The criticism of the text of the Rigveda itself is concerned with two periods. The first is that in which it existed alone before the other Vedas came into being; the second is that in which it appears in the phonetically modified form called the Saṃhitā text, due to the labours of grammatical editors. Being handed down in the older period exclusively by oral tradition, it was not preserved in quite authentic form down to the time of its final redaction. It did not entirely escape the fate suffered by all works which, coming down from remote antiquity, survive into an age of changed linguistic conditions. Though there are undeniable corruptions in detail belonging to the older period, the text maintained a remarkably high level of authenticity till such modifications as it had undergone reached their conclusion in the Saṃhitā text. This text differs in hundreds of places from that of the composers of the hymns; but its actual words are nearly always the same as those used by the ancient seers. Thus there would be no uncertainty as to whether the right word, for instance, was sumnam or dyumnam. The difference lies almost entirely in the phonetic changes which the words have undergone according to the rules of Sandhi prevailing in the classical language. Thus what was formerly pronounced as tuaṃ hi agne now appears as tvaṃ hy agne. The modernisation of the text thereby produced is, however, only partial, and is often inconsistently applied. The euphonic combinations introduced in the Saṃhitā text have interfered with the metre. Hence by reading according to the latter the older text can be restored. At the same time the Saṃhitā text has preserved the smallest minutiæ of detail most liable to corruption, and the slightest difference in the matter of accent and alternative forms, which might have been removed with the greatest ease. Such points furnish an additional proof that the extreme care with which the verbal integrity of the text was guarded goes back to the earlier period itself. Excepting single mistakes of tradition in the first, and those due to grammatical theories in the second period, the old text of the Rigveda thus shows itself to have been preserved from a very remote antiquity with marvellous accuracy even in the smallest details.

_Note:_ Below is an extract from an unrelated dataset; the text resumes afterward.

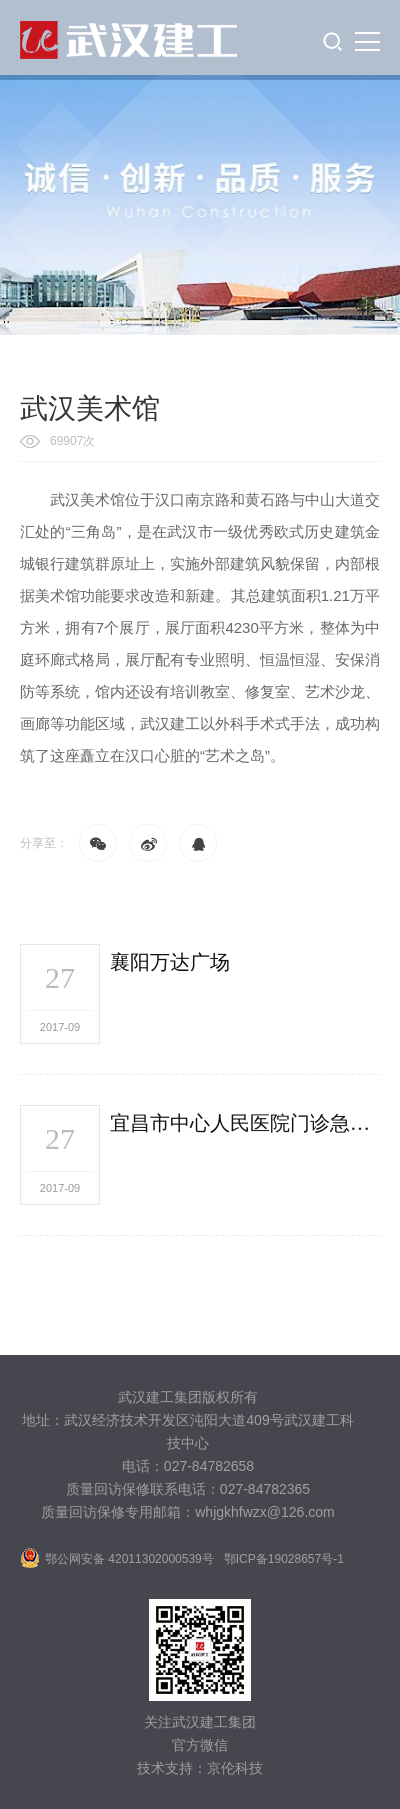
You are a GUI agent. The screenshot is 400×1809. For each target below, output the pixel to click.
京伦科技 (235, 1768)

From the explanatory discussions of the Brāhmaṇas in connection with the Rigveda, it results that the text of the latter must have been essentially fixed in their time, and that too in quite a special manner, more, for instance, than the prose formulas of the Yajurveda. For the Çatapatha Brāhmaṇa, while speaking of the possibility of varying some of these formulas, rejects the notion of changing the text of a certain Rigvedic verse, proposed by some teachers, as something not to be thought of. The Brāhmaṇas further often mention the fact that such and such a hymn or liturgical group contains a particular number of verses. All such numerical statements appear to agree with the extant text of the Rigveda. On the other hand, transpositions and omissions of Rigvedic verses are to be found in the Brāhmaṇas. These, however, are only connected with the ritual form of those verses, and in no way show that the text from which they were taken was different from ours.